**ASSIGNMENT:** Every line below must be reproduced exactly; no pictures are to be included.

Top of DATA FOR THE TASK

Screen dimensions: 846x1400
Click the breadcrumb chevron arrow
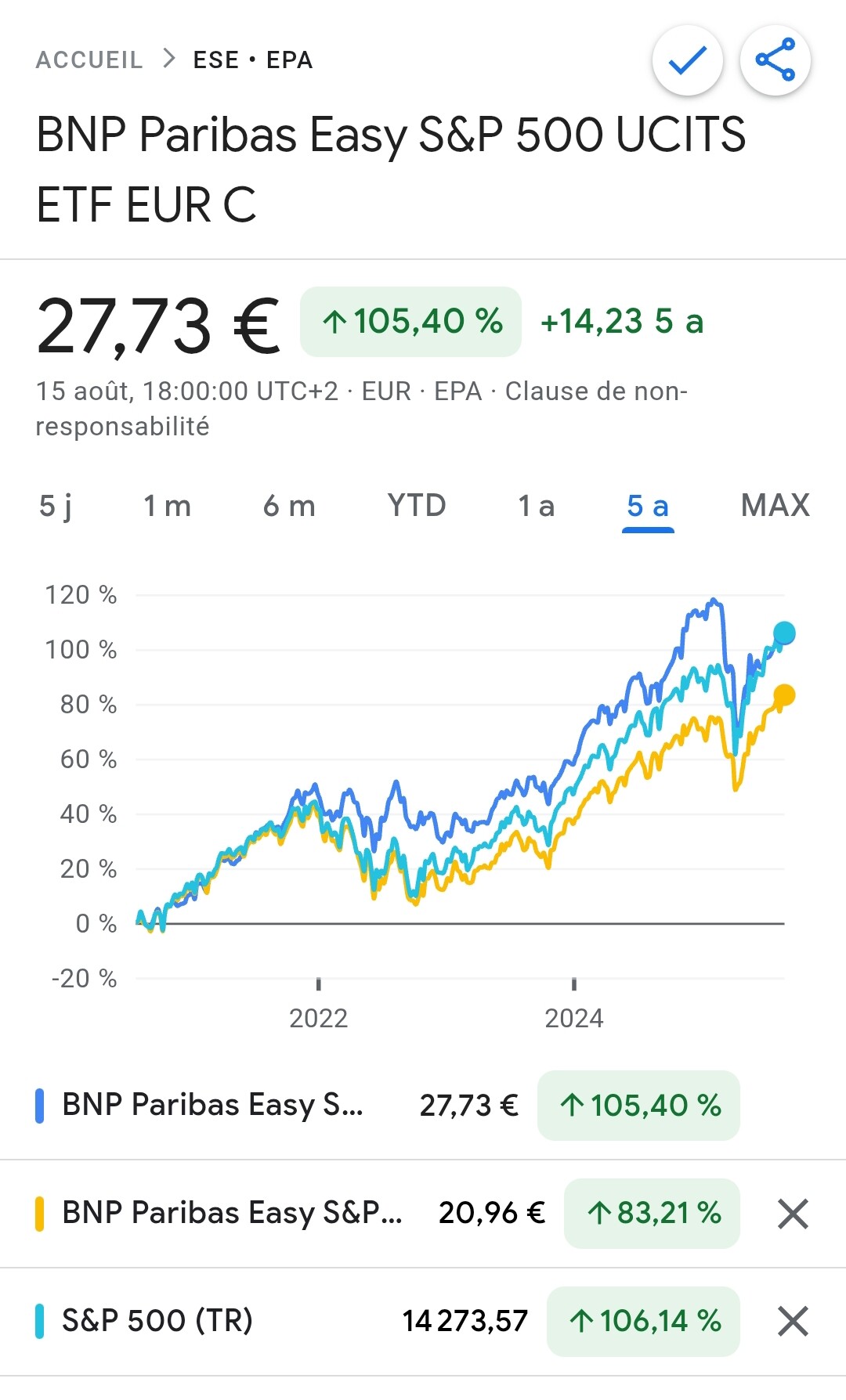(168, 59)

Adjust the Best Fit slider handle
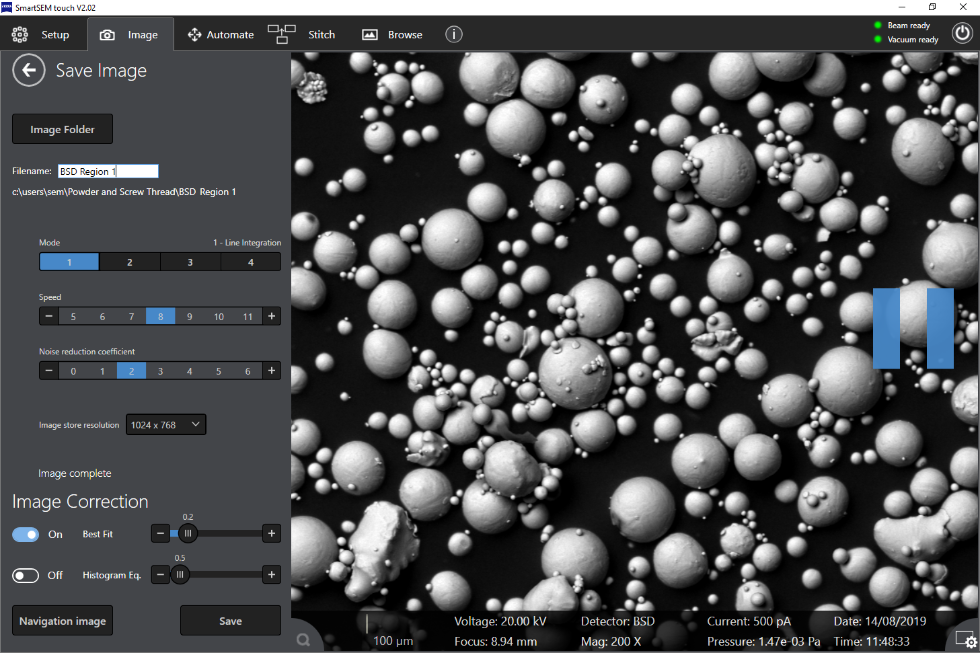coord(188,534)
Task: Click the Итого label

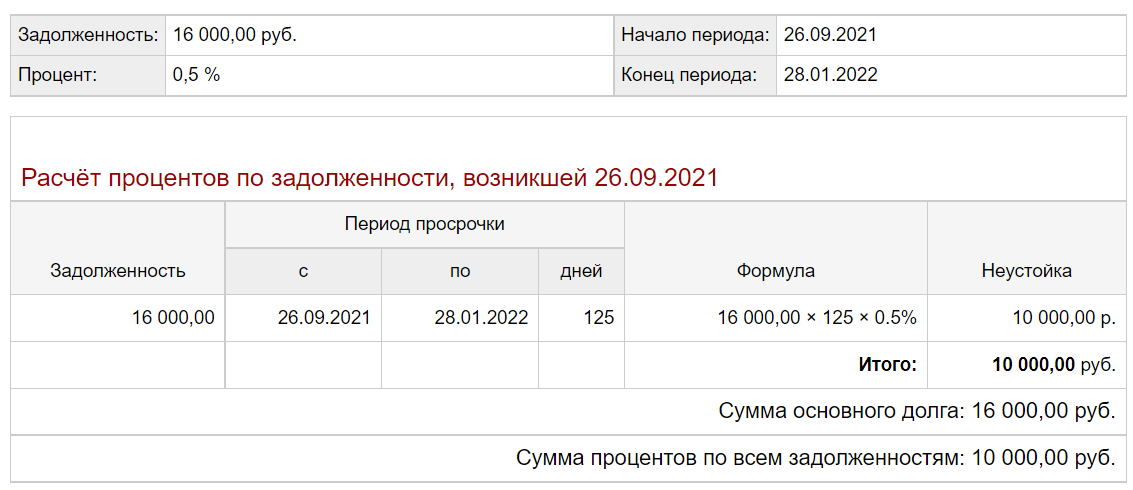Action: 887,364
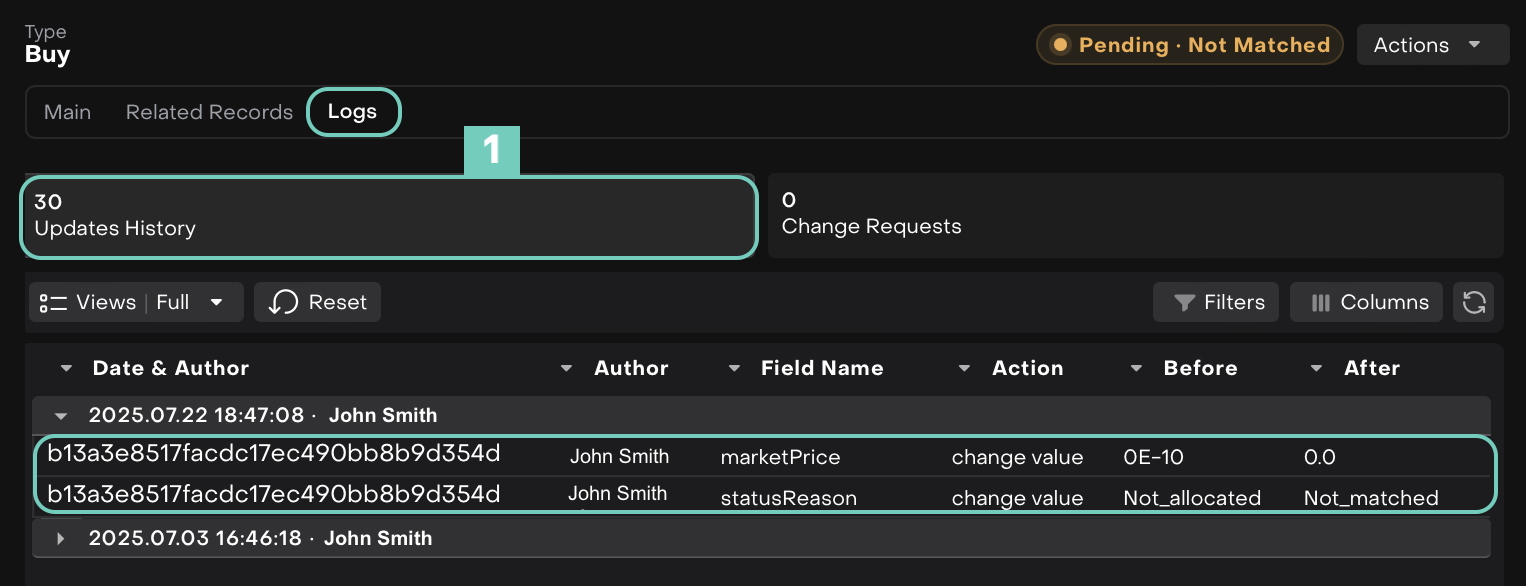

Bottom of DATA FOR THE TASK

**REPLY TO THE EXERCISE:**
Screen dimensions: 846x1400
Click the breadcrumb chevron arrow
(168, 59)

Adjust the Best Fit slider handle
coord(188,534)
Task: Click the Итого label

Action: 887,364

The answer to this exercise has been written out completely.